For many people, it was the last straw. ABC may have felt the same way; Twin Peaks was renewed for the 1990-91 season, but the network moved it to one of the lowest-rated timeslots on television, Saturday nights at ten. The good news for fans was that Laura Palmer's murder was finally solved during the show's second (and last) season. Problem was, with Laura Palmer's murder solved, the writers and producers could find little else to keep even the die-hard fans watching. In the spring of 1991, ABC pulled the show from the schedule; despite floods of cards, letters and even logs and cherry pies to network executives. The final original episode aired on June 10th, 1991.

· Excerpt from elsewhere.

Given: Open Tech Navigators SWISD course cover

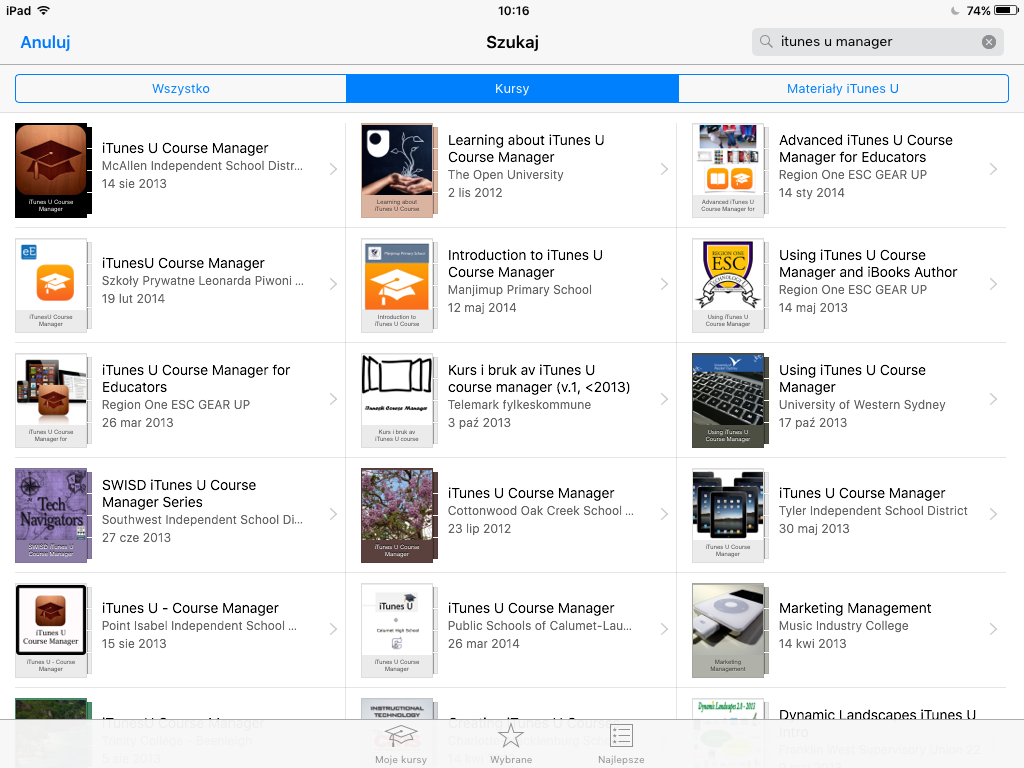Looking at the screenshot, I should click(51, 515).
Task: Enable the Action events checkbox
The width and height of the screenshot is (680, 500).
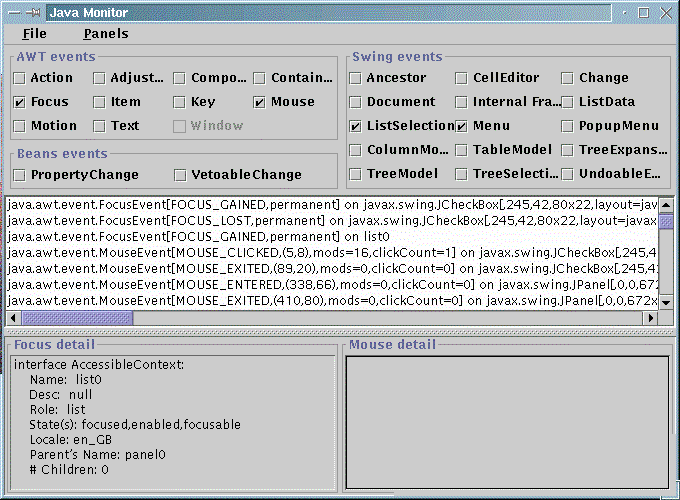Action: pyautogui.click(x=20, y=78)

But it wasn't the end of the Twin Peaks saga. Much as the short-lived comic crime series Police Squad! made a successful move to the cinema in the "Naked Gun" series, "Peaks" spawned a prequel from David Lynch. In the summer of 1992, "Twin Peaks: Fire Walk With Me" was released to theaters. Sheryl Lee starred as Laura once again (most of the original cast was not on hand). This time, Lynch decided to turn back time and relive Laura's life a week before her brutal death. The film fell with a thud faster than a log in the fictional town. Critics rejected it and the film didn't do well in America.
One element of Twin Peaks that was memorable was its hauntingly beautiful theme, "Waterfalls" (also known as the "Love Theme to 'Twin Peaks'"): it was written and composed by Angelo Badalamenti.
For its many fans who still flock to dozens of websites dedicated to the show, Twin Peaks remains a monumental milestone in television history. For the rest of us, it was a daring experiment that just couldn't survive the world of commercial US television. A cult classic, yes. A revolution in television execution, much less so.